Marriott argues that as long as Hindus are transactors, they are not individuals, meaning by this that they are not unitary beings. But such nonunitary beings can exist only in the mental realm. Look again at the epigraph with which I began this book. In Malgudi Days , the south Indian writer R. K. Narayan describes south Indian individuality:
The material available to a story writer in India is limitless. Within a broad climate of inherited culture there are endless variations: every individual differs from every other individual, not only economically, but in outlook, habits and day-to-day philosophy.... Under such conditions the writer has only to look out of the window to pick up a character (and thereby a story).
This observation is as true for the anthropologist as it is for the novelist. Each person has an empirical existence that no one, certainly not Tamils, would deny. Clearly, Tamils see persons as having individuality.

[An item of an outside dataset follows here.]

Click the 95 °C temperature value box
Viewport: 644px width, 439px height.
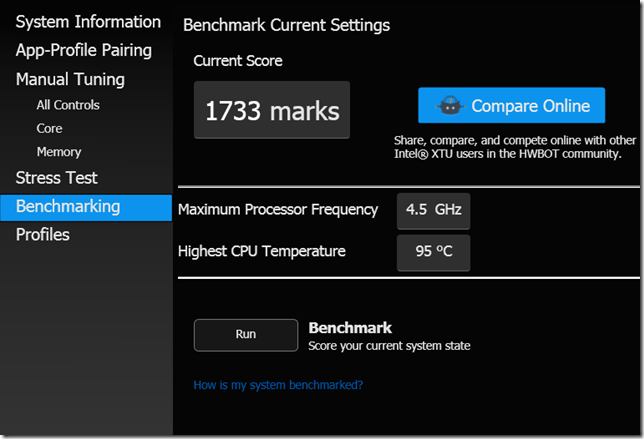pyautogui.click(x=433, y=252)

Dumont's rejection of any role for the individual in Indian society is much more extreme than Marriott's. Dumont argues that, except for the empirical fact that each person is physically an individual and for the fact of individualism associated with the religious world-renouncer, there are no social individuals in Indian society. Instead, each person has the holistic collective identity of his or her family and caste. Further, Dumont rejects achievement and the pursuit of wealth, prestige, and power as forces of Indian history because he rejects the presence of the economic marketplace wherein he believes these pursuits are found (Dumont 1970a:105-8). Finally, Dumont outrightly rejects any explanation of Indian history that focuses on the individual. For him, the cause of Indian history is the religious notion of hierarchy that generates the Hindu caste system. Dumont, in other words, disregards Indian self-explanations and allows Indians no causal role as agents of their history. If nothing else, this book should demonstrate the falsity of these views.
Whether explaining their private or public selves, whether describing their families, caste, or social institutions, Tamils express a complex set of ideas about the nature of individuality and individual agency. Recognition of individuality lies at the base of how they govern their lives, judge and value others, and organize their society.